Well, the kid takes this as a permanent assignment, and from that day unto this, hits me up for two bits a day for waking me up, as well as taking messages, screening visitors, coaching me on the heavy bag, and casting aspersions on the occasional lady friend who joins me for a sleepover, saying “tramp” and “floozie” to them as they leave in the morning, when they are at their most vulnerable. So, even though the kid is horrible, he is almost an orphan, what with his pop deceased and his mother practicing her athletic pursuits, and I do not have the heart to tell him that the two bits for waking me up is a onetime thing that he has misinterpreted. I don’t remember ever giving the kid a key, but evidently I did, and he refuses to give it back. Ever.
“C’mon,” says the kid, whacking the heavy bag with his dirty little dukes. “What are you, some kind of cream puff? Give me twenty good minutes on this thing, and don’t spare the gas.”

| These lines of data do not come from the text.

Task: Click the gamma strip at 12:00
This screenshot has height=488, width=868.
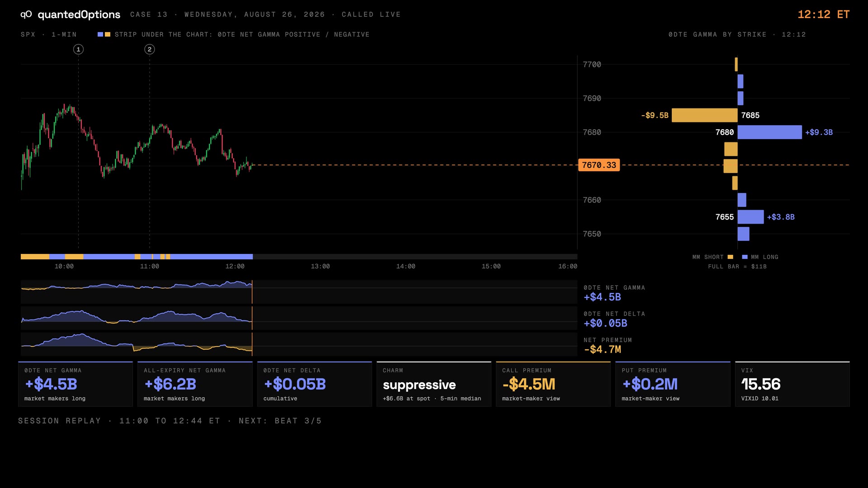Action: tap(235, 257)
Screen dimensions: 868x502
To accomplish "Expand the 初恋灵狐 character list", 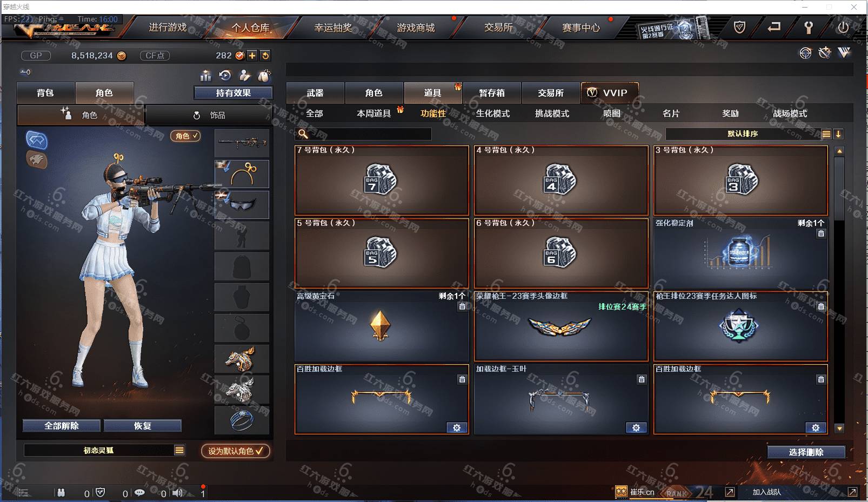I will [179, 450].
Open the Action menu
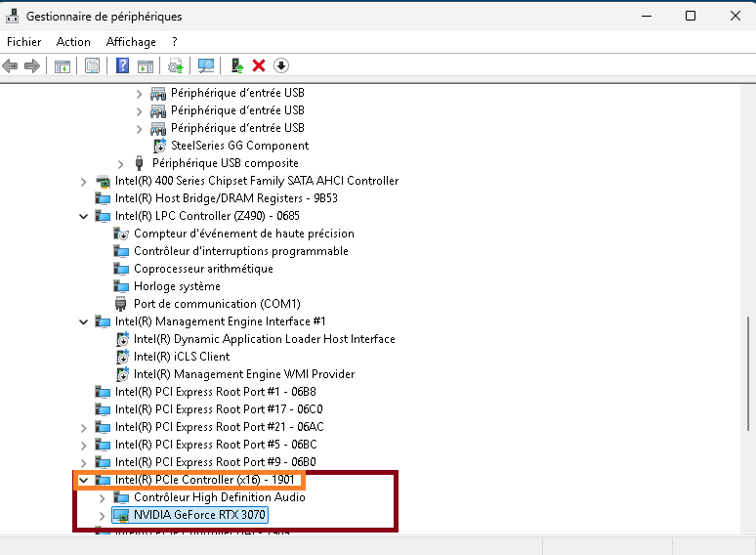Screen dimensions: 756x555 pos(73,42)
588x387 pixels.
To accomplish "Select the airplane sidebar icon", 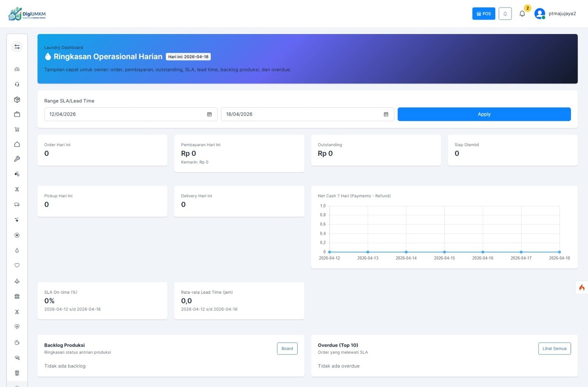I will 17,281.
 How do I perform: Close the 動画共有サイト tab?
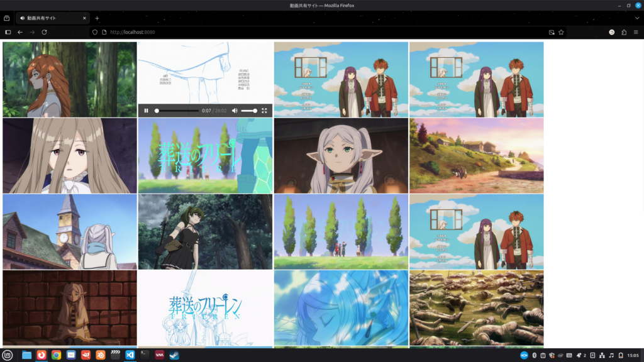pyautogui.click(x=85, y=18)
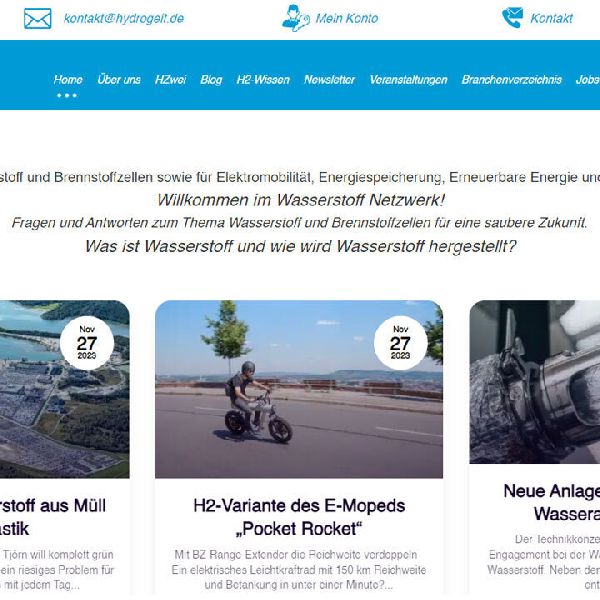Open the kontakt@hydrogeit.de email link

123,18
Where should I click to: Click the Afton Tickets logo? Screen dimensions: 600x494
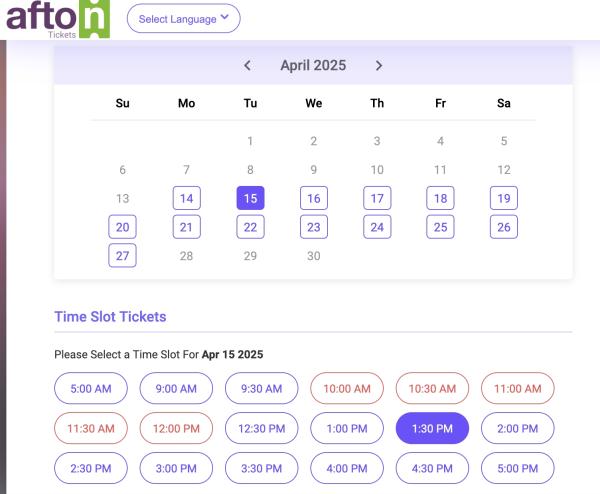coord(58,19)
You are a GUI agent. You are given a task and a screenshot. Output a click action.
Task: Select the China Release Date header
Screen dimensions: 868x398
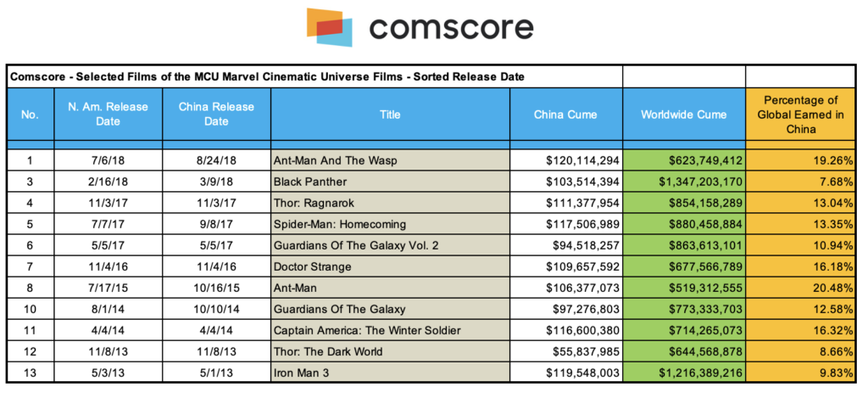coord(216,115)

“What’s the message, runt?”
“Why, I’ll bet my uncle Davey could take you out in the first round, ya macaroon.”
“A macaroon is a cookie, kid.”
“No it ain’t. You’re a dirty liar.”
“What’s the message, and who’s it from?”
“It’s from that Nip cocksucker with the black-and-white shoes.”
“Don’t talk like that.”
“What? Nip is just Nip for ‘Jap.’”
“I meant the other thing. And he’s Chinese, not Japanese. What’s the message?”
“He said to tell you like this: ‘The Cheese is a biscuit-slinger at the five-and-dime on Polk.’ What is that, some kind of Nip code? Why, my old man would have just popped that Jap cocksucker right on the spot, if he wasn’t dead.”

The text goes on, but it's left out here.